When, due to performance considerations, it's inadvisable to enable all logging or when only a few suspicious areas exist, logging can be added in specific locations. This can verify if users visit a specific page or invoke a given action, such as a product purchase.

This approach has earned its own term: 'tombstone'. A logger is responsible for logging the location it was called from and the time it was invoked. This information is logged to a special file. Dates are added to each log entry for convenience, such as 'Log::('2024-05-26')'. The resulting log entry would appear as '2024-05-26 UserController::showAction()'. A short (5-minute) presentation on this topic is available in David Schnepper's Ignite talk, "Isn't That Code Dead?".

2. next steps

After gathering the necessary information, I attempt to remove as much dead code as possible.
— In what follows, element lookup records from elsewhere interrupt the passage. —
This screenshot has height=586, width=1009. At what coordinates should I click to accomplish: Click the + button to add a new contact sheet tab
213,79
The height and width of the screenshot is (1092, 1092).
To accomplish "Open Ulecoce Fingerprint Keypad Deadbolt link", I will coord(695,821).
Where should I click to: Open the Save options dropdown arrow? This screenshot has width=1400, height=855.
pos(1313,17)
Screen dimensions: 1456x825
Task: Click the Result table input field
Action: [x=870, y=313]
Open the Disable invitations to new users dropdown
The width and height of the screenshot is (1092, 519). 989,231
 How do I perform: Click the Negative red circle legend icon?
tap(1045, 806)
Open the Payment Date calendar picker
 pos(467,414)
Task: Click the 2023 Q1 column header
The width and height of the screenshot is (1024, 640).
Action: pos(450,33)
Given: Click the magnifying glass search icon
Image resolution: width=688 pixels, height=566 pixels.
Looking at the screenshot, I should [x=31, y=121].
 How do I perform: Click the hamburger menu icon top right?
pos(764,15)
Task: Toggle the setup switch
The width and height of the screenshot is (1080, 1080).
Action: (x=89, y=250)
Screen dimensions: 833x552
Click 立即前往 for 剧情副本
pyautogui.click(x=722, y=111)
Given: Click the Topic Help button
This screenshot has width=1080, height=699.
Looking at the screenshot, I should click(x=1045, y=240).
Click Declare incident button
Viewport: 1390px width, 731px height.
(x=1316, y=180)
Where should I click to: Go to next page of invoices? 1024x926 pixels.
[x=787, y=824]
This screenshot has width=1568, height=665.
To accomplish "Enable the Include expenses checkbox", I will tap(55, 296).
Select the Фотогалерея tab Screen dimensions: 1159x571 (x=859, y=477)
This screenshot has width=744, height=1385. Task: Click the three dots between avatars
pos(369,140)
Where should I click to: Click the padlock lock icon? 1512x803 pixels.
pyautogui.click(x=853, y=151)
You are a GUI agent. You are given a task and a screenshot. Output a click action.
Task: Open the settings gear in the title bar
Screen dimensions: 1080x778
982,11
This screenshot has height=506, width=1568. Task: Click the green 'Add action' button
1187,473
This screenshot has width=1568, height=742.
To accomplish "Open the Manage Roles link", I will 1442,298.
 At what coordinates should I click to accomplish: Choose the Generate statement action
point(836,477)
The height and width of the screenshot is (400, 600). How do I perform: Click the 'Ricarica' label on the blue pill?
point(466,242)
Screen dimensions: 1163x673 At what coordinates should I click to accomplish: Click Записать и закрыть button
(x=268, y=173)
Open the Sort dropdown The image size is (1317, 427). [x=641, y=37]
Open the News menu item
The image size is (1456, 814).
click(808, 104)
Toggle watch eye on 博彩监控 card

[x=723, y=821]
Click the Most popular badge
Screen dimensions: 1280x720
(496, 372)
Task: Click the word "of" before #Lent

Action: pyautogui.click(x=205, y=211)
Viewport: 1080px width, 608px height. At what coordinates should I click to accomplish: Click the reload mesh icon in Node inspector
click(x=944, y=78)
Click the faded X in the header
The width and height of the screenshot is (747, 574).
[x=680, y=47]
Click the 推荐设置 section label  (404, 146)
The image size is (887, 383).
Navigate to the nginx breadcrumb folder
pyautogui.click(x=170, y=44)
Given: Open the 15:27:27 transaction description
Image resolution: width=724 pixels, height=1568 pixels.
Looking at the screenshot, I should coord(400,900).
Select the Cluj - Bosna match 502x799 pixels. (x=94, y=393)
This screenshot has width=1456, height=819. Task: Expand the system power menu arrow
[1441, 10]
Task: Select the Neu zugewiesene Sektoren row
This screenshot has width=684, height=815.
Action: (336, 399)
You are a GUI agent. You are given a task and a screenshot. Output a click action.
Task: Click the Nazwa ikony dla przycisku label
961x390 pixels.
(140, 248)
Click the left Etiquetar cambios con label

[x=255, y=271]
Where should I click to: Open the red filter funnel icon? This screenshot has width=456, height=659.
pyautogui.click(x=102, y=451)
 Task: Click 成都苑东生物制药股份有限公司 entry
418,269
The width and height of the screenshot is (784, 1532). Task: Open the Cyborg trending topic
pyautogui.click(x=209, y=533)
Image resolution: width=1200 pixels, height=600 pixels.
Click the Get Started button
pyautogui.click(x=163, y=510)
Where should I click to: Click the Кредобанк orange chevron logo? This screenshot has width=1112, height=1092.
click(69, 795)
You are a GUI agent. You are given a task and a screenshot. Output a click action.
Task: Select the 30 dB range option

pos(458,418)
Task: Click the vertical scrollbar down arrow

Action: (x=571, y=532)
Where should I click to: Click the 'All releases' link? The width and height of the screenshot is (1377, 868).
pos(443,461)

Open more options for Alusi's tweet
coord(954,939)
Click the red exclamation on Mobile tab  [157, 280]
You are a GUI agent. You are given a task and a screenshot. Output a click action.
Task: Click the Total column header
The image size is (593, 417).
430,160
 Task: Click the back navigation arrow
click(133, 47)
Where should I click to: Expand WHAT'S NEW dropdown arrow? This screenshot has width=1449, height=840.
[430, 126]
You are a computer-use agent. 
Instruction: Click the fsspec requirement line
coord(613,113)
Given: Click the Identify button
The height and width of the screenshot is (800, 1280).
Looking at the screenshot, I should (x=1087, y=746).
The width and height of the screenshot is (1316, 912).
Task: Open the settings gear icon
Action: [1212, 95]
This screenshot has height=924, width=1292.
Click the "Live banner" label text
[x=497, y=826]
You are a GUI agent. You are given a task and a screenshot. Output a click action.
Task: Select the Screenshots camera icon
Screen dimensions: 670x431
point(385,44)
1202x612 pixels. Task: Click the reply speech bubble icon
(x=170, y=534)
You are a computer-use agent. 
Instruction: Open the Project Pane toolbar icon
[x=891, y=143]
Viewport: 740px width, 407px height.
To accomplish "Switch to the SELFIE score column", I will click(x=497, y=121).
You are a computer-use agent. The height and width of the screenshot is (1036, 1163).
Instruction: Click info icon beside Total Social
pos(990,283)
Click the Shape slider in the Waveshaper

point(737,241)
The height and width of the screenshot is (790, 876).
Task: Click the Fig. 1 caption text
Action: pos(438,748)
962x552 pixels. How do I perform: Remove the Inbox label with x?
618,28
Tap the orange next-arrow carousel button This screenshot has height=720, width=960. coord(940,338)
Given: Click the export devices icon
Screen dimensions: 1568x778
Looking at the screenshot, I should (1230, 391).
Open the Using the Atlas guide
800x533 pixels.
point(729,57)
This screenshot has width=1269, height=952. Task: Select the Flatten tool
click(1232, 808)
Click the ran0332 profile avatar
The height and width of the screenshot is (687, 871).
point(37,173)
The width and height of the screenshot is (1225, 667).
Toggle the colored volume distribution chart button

In discussions with the business, I use more precise language, favoring the term 'archiving' because this is essentially what we do with version control systems. Nothing is ever deleted permanently; instead, it is removed from the 'current version' of the software. The purpose of this is to not waste time or resources on 'maintenance', such as reviewing, reading, and modernizing unused code.

Following this cleanup, I proceed with establishing the first tests. As a quick method of ensuring a minimal security net, linking up smoke tests is recommended. There is a package I've used and recommended for years: https://github.com/shopsys/http-smoke-testing.

Gathering user activity data also helps determine which system elements are most critical, thereby deciding the sequence for further work.